A little ritual plays itself out each month after federal and state governments release the latest data about employment.
Gov. Gavin Newsom hails the latest job numbers as proof that California’s economy has been, to use one of his many buzzword slogans, “roaring back” from the recession that befell the state in 2020 as he closed down many businesses in response to COVID-19.
After Newsom’s rosy portrayal, independent economists and news organizations place the data in context, which is that California’s economic recovery has been modest in comparison to the nation and other states.
This month’s version began last Friday when the state Employment Development Department reported that in February, California’s unemployment rate dropped to 5.4%.
On cue, Newsom’s press office crowed that “California created 20.4% of the nation’s jobs in February while decreasing the unemployment rate.”
“These latest numbers show that California is continuing to drive our nation’s job growth,” Newsom said. “We’re doing it by promoting more pathways to opportunity and embracing the diversity, creativity, innovation, and determination that breeds success — building a California for all.”

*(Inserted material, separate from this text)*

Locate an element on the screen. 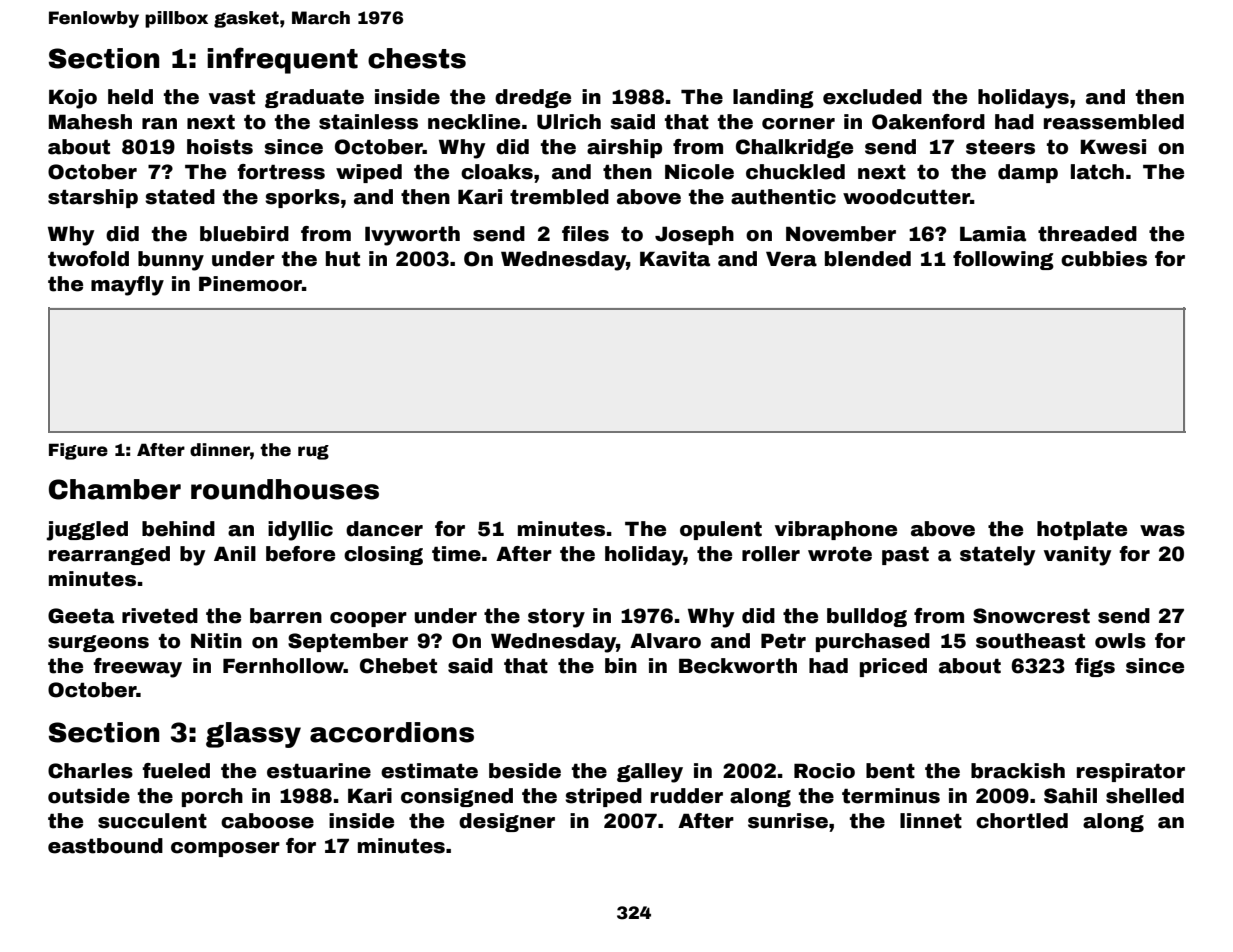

Beacon Economics and the UCR School of Business Center for Economic Forecasting and Development quickly noted in an analysis that “While California added jobs at a healthy pace in 2021, as of February 2022, the state has still only recovered 87.2% of the jobs that were lost in March and April 2020, and there are currently 353,000 fewer people employed in California compared to pre-pandemic February 2020.”
“California’s unemployment rate remains elevated relative to the 3.8% rate in the United States overall as the state continues to struggle with its labor supply,” the analysis continued. “Since February 2020, the state’s workforce has fallen by 455,000 workers, a 2.3% decline.”
Not only was California’s jobless rate markedly higher than the nation’s in February, but it was the second highest of any state, slightly lower than New Mexico’s 5.6%. That continued a two-year pattern of California’s unemployment rate consistently being at or near the nation’s highest.
Since Newsom issued his shutdown orders exactly two years ago this month, it’s instructive to compare February 2022’s employment and unemployment data with what they were in February 2020.
In that month, California’s jobless rate was a record low 3.9%. The state had a labor force of 19.5 million, almost exactly half of its population, and 18.7 million of them had jobs, with just 759,100 unemployed. The recession that struck just weeks later quickly erased more than 2.5 million jobs and sent its unemployment rate soaring to 16.4%.
In February of this year, the labor force was 19.1 million — a whopping half-million fewer — with 18 million Californians employed and a million still unemployed.
Adding those who have dropped out of the labor force to those officially unemployed gives us a more complete picture, and it’s not a pretty one. It explains why, despite the state’s relatively high unemployment rate, employers are having great difficulty finding enough workers, both skilled and unskilled. Throughout the state, fast-food businesses are offering wages higher than the state minimum of $15 an hour but can’t get enough workers.
The state’s economy is improving, albeit not roaring back as Newsom would have us believe. But whether recovery continues depends largely on whether the shortage of workers is just a temporary condition or a permanent drag.
Finally, we should always remind ourselves that job numbers are just one measure of economic health, and our highest-in-the-nation poverty rate, driven by our extremely high cost of living, is a much more worrisome indicator of whether we’ll have a “California for all.”